The Color of Cyan ascends with “Hail the Mountains”

The Color of Cyan seeps back in with monumental force on the face-melting "Hail the Mountains," the first single from their forthcoming third LP, "As Human." This music demands to be not just heard but felt from the very first swell.

The Puerto Rico-based post-rock band constructs a churning, wordless epic that's both majestic and meditative. Propelled by tremolo-picked guitars that polish like a frigid alpine wind and music that feels as expansive and epic as a mountain range, the song slows down time. It achieves that rare sensation of standing still while everything else is in motion. It's meditative and monumental at once. This is a band that knows how to construct. For nearly seven minutes, "Hail the Mountains" moves like tectonic plates, slow, large, inexorable. The instrumentation ebbs and flows in emotional waves that capture the exquisite tension between human fragility and the permanence of nature. There's no urgency to the peak, the journey is the purpose, and each sound layer feels like a statement carved from silence, like a rock from the earth.

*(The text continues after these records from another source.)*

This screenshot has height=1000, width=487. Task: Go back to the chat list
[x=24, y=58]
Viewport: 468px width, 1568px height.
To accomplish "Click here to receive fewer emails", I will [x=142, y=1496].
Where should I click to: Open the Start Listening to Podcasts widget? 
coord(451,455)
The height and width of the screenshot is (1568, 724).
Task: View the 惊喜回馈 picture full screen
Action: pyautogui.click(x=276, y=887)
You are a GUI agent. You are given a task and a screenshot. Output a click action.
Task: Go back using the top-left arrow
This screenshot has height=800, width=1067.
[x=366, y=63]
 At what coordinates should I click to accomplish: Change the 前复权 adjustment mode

And when you think the storm has passed, The Color of Cyan pulls something over on you. The song haunts and fades to a quiet acoustic outro, like a breathy echo of footfalls on snow or beams of sun on the first day of spring after a long winter. It's an ending that feels as much like a beginning, a taking stock that's something more, a breath that's grateful, steady, and deeply human.

"Hail the Mountains" doesn't jump on trends. It doesn't saunter by, doesn't shimmy, doesn't beg for attention via flash or frenzy. Instead, it hoists its flag into a country all its own stoic, wide-open, and eternal.